Geçtiğimiz birkaç yılda ilişkilerini yavaş yavaş güçlendiren Türkiye ve Irak Kürt bölgesel yönetimi, yakın zamanda daha geniş çaplı bir adım attı ve basında yer alan haberlere ve müzakerelere dahil uzmanların verdiği bilgiye göre multi milyar dolarlık bir ikinci boru hattı inşası konusunda anlaşmaya vardı.
Bu anlaşma, Türk ve Iraklı hükümet yetkililerinin geçtiğimiz yıllarda bozulan ilişkileri onarma çabası ile biraraya gelmesi ile aynı döneme denk geliyor. Türkiye Enerji Bakanı'nın, Pazar günü Bağdat’a gerçekleştirdiği ziyaret, Türkiye’nin Kürtler'le olan ilişkilerinde Bağdat’ın desteğini kazanmaya çalıştığını gösteriyor. Türkiye, Irak’ta Sünni Müslüman direnişini destekleyerek Bağdat yönetiminde ağırlığa sahip olan Şii liderliğinin tepkisini çekmişti.
Analistler, Türkiye ile Bağdat arasındaki ilişkileri güçlendirmeye yönelik yakın zamanda atılan adımların –Amerikalılar'ın uzlaşma ısrarları- ülkenin büyük miktarlardaki petrol karlarının dağılımını sağlayacak bir ulusal petrol yasası çıkarılmasının en iyi yolu olduğu görüşünde.

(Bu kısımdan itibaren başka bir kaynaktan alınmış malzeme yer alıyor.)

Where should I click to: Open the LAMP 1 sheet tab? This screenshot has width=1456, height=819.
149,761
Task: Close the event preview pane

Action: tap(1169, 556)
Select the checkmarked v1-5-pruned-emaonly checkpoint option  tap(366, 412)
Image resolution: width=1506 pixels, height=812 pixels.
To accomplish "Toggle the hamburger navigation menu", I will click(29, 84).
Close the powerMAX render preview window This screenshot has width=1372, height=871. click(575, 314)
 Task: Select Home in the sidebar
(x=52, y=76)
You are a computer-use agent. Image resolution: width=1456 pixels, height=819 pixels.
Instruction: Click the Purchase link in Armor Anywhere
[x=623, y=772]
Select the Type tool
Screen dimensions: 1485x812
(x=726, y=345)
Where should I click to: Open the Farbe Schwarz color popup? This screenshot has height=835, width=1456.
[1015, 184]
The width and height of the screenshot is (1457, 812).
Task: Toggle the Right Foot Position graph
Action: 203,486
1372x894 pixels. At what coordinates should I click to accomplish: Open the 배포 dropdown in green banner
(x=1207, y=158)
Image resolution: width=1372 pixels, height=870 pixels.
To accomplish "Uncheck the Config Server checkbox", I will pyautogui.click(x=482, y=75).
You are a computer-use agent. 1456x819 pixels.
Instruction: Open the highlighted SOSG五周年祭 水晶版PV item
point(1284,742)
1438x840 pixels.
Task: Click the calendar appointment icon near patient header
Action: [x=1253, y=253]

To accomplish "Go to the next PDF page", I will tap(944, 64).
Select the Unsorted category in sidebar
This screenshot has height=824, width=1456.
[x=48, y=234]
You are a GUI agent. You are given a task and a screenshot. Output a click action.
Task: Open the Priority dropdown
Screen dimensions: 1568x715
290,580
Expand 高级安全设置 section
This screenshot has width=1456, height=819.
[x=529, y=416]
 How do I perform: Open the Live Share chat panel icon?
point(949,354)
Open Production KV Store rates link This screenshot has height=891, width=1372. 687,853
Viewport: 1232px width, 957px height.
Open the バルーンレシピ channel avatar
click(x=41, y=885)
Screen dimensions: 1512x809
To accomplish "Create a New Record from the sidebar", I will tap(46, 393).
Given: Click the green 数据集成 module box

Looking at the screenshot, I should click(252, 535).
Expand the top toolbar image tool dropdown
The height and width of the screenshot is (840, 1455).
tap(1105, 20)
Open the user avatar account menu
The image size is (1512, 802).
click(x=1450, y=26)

Obama’nın ilk başkanlığı döneminde Dışişleri Bakanlığı'nda uluslararası enerji ilişkileri koordinatörlüğünü yürüten David L.Goldwyn, Irak Kürt liderliğinin Bağdat ile müzakerelerde daha fazla özerklik elde etmeye çalıştığını, ancak Ankara ve Bağdat arasındaki ilişkiler yumuşamaya devam ettikçe Kürdistan Bölgesel Yönetimi'nin Bağdat’ın onayı olmaksızın Türkiye’ye ihracat yapmasının mümkün olamayacağını ileri sürüyor.
Öte yandan Türkiye, Kürdistan’dan yapılacak herhangi bir petrol ithalatında Irak’ın gelir paylaşımı anlaşması çerçevesinde Bağdat’taki hükümete ödeme yapılmasını sağlayacağını açıkladı.